The following problem showed up on a previous qualifying exam:
Assume $A \subset \mathbb{R}^n$ is connected such that \begin{equation}A^c = B \cup C, \text{ such that } \overline{B} \cap C = \overline{C} \cap B = \emptyset \end{equation} show that $A \cup B$ is connected. (We take $\mathbb{R}^n$ with the usual metric topology.)
This is what I have so far:
Assume for the sake of contradiction that $A \cup B$ is disconnected, then $A \cup B = D \cup E$ where $D,E$ are separated. Then as $A$ is connected, we must have $A \subset D$ or $A \subset E$; WLOG assume $A \subset D$.

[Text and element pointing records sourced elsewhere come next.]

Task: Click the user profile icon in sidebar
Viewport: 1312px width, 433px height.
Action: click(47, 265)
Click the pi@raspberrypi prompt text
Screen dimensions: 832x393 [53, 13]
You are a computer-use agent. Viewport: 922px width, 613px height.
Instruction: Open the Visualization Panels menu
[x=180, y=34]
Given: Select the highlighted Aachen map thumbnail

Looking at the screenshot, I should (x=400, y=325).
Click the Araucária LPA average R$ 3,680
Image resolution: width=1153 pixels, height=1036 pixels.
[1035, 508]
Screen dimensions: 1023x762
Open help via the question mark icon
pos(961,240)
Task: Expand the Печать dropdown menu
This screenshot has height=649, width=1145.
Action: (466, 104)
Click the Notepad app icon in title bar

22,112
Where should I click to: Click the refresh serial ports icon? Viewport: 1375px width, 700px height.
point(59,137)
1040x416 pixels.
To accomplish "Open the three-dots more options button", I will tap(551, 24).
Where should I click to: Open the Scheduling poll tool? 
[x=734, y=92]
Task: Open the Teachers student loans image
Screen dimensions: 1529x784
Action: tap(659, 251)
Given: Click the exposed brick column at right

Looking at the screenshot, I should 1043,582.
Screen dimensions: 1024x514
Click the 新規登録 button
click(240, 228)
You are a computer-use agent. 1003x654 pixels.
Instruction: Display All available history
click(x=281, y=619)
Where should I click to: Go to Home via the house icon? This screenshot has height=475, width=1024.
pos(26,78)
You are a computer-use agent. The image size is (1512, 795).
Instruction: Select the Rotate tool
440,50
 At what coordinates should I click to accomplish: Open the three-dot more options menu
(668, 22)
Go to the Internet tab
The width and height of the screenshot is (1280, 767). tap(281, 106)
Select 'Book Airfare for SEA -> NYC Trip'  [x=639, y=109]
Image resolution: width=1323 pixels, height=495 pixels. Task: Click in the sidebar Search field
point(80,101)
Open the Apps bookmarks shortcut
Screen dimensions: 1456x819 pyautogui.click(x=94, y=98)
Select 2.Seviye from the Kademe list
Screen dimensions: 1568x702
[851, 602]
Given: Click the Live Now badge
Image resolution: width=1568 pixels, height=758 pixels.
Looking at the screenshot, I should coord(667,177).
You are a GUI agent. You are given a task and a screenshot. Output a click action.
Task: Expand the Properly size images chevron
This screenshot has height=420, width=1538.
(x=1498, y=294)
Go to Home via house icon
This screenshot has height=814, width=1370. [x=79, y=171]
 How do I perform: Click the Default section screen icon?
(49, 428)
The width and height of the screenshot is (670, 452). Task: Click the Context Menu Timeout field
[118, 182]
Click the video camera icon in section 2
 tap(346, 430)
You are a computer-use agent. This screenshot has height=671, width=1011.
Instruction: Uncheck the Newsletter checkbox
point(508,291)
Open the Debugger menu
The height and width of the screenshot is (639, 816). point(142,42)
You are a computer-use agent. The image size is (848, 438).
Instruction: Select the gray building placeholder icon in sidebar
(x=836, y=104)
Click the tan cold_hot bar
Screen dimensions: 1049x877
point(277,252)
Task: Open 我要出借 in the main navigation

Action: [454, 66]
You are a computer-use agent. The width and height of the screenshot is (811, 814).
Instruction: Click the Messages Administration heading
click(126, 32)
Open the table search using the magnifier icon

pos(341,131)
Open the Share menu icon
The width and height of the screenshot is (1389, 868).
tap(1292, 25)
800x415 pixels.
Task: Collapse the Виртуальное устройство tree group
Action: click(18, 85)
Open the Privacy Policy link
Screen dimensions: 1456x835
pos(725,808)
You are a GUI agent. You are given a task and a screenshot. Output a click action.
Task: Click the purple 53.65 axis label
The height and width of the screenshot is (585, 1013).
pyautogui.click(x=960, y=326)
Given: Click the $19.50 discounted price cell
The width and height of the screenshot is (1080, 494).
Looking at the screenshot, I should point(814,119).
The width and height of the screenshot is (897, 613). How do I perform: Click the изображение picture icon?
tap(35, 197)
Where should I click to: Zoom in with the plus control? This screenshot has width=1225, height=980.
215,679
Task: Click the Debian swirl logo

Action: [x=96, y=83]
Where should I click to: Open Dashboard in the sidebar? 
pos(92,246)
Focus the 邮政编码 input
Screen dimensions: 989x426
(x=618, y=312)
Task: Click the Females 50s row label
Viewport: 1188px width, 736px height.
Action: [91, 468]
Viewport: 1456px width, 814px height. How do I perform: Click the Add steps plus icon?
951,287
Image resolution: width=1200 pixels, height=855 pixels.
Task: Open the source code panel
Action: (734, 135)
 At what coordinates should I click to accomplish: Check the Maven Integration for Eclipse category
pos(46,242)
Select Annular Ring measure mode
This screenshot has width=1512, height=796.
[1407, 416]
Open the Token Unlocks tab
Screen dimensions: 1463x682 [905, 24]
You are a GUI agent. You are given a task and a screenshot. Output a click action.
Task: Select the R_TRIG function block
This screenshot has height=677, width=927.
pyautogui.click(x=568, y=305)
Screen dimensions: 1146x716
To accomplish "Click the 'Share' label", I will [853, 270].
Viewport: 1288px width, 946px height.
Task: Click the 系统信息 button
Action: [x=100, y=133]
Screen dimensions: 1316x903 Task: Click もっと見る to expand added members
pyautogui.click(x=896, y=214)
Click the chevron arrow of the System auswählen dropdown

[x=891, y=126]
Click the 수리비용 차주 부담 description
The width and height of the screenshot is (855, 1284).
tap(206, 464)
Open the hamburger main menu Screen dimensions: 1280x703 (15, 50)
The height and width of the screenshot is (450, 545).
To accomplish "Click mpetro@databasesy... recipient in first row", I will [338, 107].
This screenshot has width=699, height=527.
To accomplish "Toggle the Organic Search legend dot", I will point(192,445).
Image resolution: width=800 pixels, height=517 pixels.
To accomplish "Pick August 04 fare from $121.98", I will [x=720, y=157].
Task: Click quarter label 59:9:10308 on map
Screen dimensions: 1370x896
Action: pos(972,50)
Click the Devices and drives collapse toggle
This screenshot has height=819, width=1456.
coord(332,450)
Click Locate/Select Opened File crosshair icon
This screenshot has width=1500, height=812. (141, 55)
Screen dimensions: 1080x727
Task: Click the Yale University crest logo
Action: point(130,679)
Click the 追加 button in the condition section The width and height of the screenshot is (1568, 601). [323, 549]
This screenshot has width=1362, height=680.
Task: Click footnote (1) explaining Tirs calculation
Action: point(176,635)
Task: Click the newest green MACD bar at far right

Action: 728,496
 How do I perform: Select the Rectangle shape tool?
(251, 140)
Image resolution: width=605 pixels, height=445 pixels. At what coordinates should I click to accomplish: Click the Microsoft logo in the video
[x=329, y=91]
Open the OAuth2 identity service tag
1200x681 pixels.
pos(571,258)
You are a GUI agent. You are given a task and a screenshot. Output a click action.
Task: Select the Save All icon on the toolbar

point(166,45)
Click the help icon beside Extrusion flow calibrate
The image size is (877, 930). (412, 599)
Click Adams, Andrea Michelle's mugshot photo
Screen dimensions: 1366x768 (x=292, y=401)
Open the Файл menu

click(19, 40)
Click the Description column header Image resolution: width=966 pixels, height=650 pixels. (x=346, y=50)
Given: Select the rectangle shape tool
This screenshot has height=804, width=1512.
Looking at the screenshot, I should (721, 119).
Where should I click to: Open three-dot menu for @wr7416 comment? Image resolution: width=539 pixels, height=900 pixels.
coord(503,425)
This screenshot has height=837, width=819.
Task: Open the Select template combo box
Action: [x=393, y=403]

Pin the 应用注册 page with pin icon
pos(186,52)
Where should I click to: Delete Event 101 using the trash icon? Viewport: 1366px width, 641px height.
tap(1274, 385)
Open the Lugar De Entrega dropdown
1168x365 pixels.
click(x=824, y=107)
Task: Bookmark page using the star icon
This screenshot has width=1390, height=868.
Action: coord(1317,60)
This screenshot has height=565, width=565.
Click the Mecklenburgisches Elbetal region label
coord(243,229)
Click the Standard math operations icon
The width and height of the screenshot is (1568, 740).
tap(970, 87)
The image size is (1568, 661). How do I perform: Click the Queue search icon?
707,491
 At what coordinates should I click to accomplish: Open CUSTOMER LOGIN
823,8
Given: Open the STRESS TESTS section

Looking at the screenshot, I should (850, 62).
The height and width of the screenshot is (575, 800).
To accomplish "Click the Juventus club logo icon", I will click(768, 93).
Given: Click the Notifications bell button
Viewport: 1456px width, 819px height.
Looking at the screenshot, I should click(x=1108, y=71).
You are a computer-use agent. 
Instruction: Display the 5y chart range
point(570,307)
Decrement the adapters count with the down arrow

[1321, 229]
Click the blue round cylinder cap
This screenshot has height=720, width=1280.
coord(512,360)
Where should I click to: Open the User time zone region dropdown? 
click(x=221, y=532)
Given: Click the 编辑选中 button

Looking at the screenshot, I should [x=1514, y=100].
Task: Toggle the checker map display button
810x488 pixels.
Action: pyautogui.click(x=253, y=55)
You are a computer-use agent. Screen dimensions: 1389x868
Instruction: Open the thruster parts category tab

I'm unsure how to proceed from here because I want to write $A$ as a union of two non-empty separated sets, but from $A \cup B = D \cup E$, I cannot see how to get a non-empty separated sets since intersecting them by $A$ or $B^c$ ends up with $E \cap A$ and $E \cap B^c$ being empty since $E \subset B$ as $A \subset D$.
Any help would be appreciated!
Best Answer
In fact the result is more general and true for any connected topological space $X$, which is the case for $\mathbb R^n$ endowed with the topology induced by the usual distance.
Let’s suppose that $A \neq \emptyset$. We’ll deal with the case $A = \emptyset$ at the end of the answer.
Suppose that $D,E$ are open sets of $X$ with $A \cup B \subseteq D \cup E$ and $D \cap E = \emptyset$. As $A$ is supposed to be connected, we can suppose without loss of generality that $A \subseteq D$. We’ll prove that $U=E \cap (A \cup B)$ is open and closed in $X$ hence empty as in a connected space the only subspaces that are both closed and open are the empty set and the space itself. This will provide the conclusion.
Let’s first notice that $U \subseteq B$ as $D \cap E= \emptyset$ and therefore $U= E \cap B$.
$U$ is open
Take $b \in U$. We have $b \notin \overline{A}$ as $b \in \overline{A}$ would imply the contradiction $E \cap A \neq \emptyset$ as $E$ is open. The hypothesis $B \cap \overline{C}= \emptyset$ allows to state $b \notin \overline{C}$. We also have $b \notin \overline{A \cup C}$ as $\overline{A \cup C} \subseteq \overline{A} \cup \overline{C}$. So $b$ belongs to the open subset $V =X \setminus \overline{A \cup C}$ that is included in $B$. And also to the open subset $E \cap V$ that is included in $U$. This proves that $b$ belongs to the interior of $U$. As this is true for all $b \in U$, $U$ is equal to its interior and is open.
$U$ is closed
Take $x \in \overline{U} = \overline{E \cap B}$. As $\overline{E \cap B} \subseteq \overline{E} \cap \overline{B}$, we have $x \in \overline{B}$ and $x \notin C$ according to the hypothesis $\overline{B} \cap C =\emptyset$. Hence $x \in A \cup B$. $x$ cannot belong to $A$: if that would be the case, $x$ would belong to the open set $D$ and $D$ would intersect $U$ and therefore $E$, a contradiction. We get $x \in B$ and as $x \notin D$, we have $x \in E$ and finally $x \in U$. So $U = \overline{U}$, proving that $U$ is closed.
The case $A = \emptyset$
In that case, the space $X$ is the union of $B$ and $C$. $B$ and $C$ are open and closed subsets of the connected space $X$ and are therefore connected. We’re done!
The result doesn’t hold if $X$ is not connected. Take for example $X=\{1,2,3\}$ endowed with the topology induced by the metric distance and $A=\{1\}$, $B=\{2\}$ and $C=\{3\}$.
Note: this answer is based on following one of the excellent French math site les-mathematiques.net.